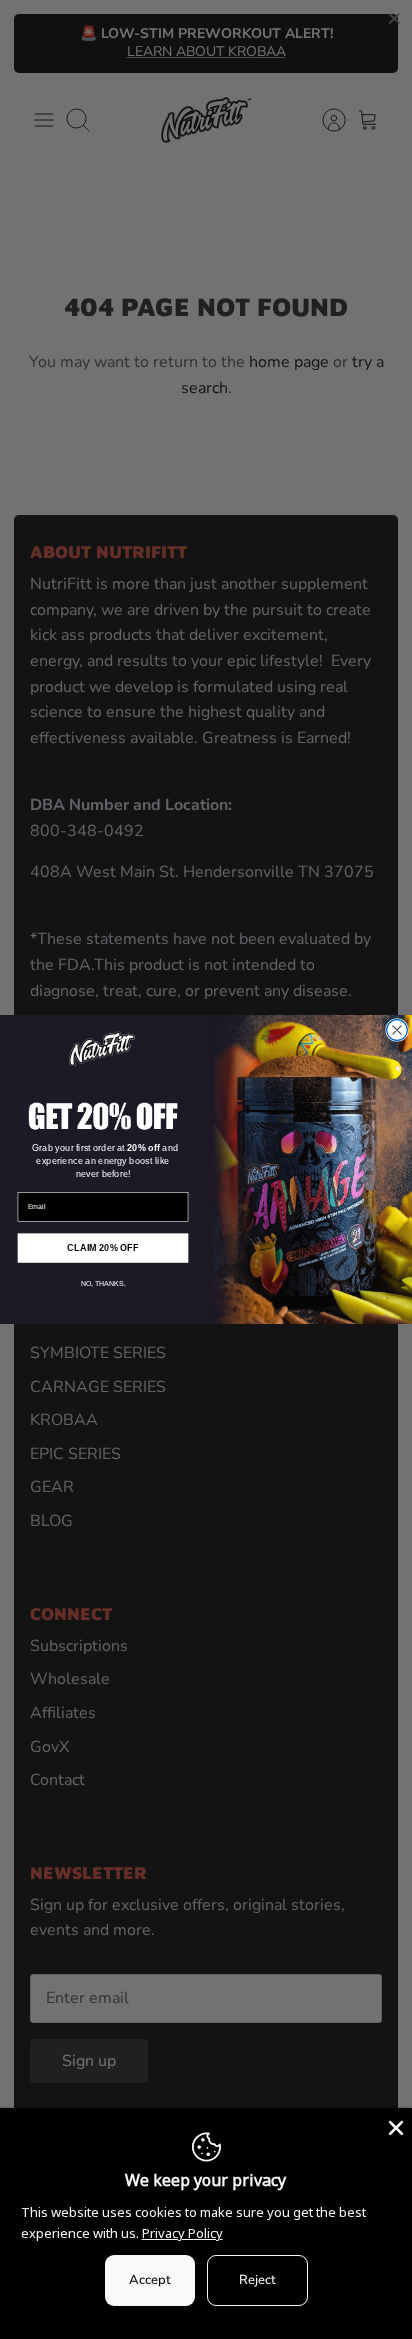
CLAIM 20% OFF (103, 1248)
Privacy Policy (182, 2233)
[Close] (394, 2126)
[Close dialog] (397, 1030)
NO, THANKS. (103, 1283)
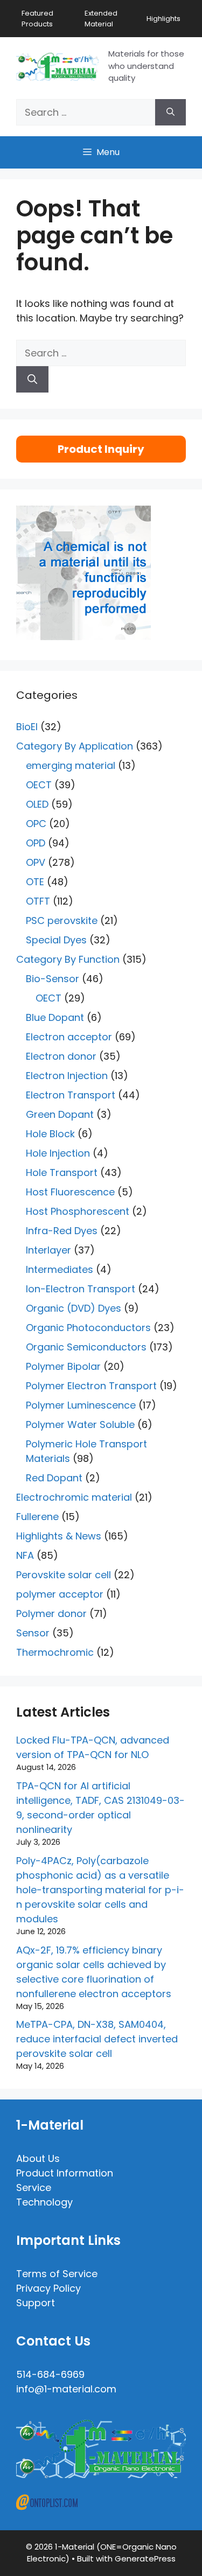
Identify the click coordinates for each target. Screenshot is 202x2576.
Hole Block (50, 1133)
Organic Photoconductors (88, 1327)
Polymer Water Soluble (80, 1424)
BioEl (27, 726)
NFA (25, 1555)
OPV (35, 862)
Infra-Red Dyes (61, 1230)
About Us (38, 2158)
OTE (35, 881)
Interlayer (48, 1250)
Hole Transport (61, 1172)
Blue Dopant (55, 1017)
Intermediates (59, 1269)
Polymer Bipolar (63, 1366)
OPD (35, 843)
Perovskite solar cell (63, 1574)
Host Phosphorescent (77, 1211)
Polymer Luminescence (81, 1405)
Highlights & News (58, 1536)
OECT (39, 785)
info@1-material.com (66, 2389)
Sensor (33, 1633)
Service (33, 2187)
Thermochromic (55, 1652)
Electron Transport (70, 1095)
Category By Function (68, 959)
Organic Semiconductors (86, 1347)
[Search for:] (85, 112)
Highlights (163, 18)
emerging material (70, 765)
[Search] (170, 112)
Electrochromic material (74, 1497)
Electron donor (61, 1056)
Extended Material (101, 18)
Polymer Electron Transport (91, 1385)
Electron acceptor (69, 1037)
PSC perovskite (61, 920)
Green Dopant (60, 1114)
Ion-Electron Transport (80, 1289)
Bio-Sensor (52, 978)
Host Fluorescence (70, 1192)
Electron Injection (67, 1075)
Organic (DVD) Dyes (73, 1308)
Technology (44, 2202)
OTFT (38, 901)
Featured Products (37, 18)
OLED (37, 804)
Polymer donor (51, 1613)
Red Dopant (54, 1478)
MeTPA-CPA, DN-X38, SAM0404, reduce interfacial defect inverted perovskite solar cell (97, 2039)
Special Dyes (56, 940)
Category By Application (74, 746)
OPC (36, 823)
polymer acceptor (59, 1594)
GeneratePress (145, 2558)
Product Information (64, 2173)
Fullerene (37, 1516)
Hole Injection (58, 1153)
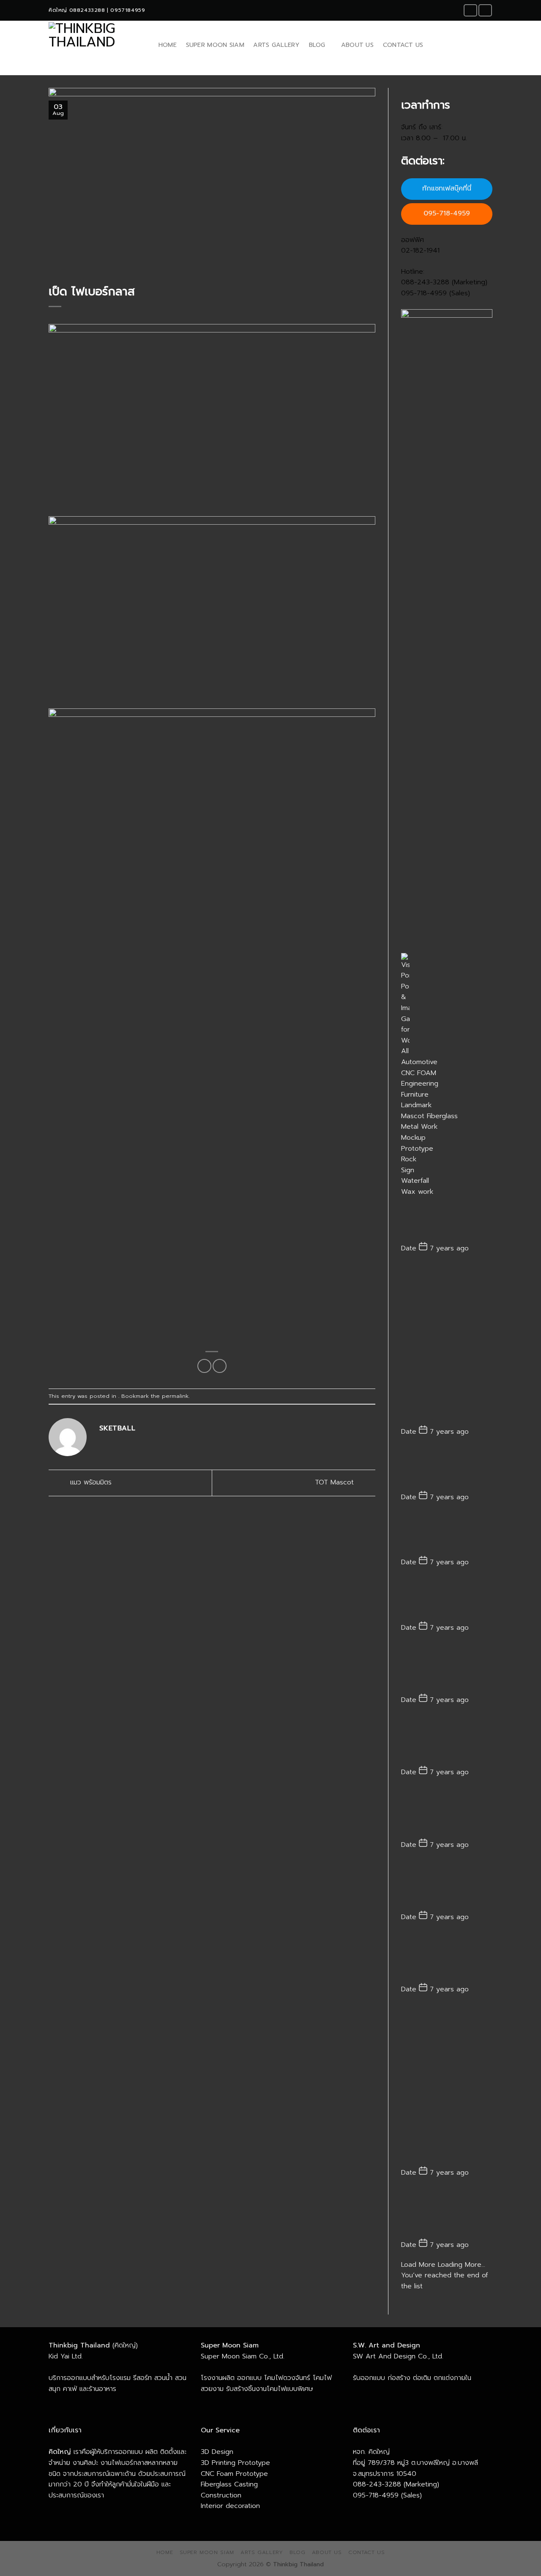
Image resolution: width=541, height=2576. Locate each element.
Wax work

^^^^

> [Exercise objective]: Every line that includes "Category" must be copied from the material above.

> [Task answer]:
Category By Function (68, 959)
Category By Application (74, 746)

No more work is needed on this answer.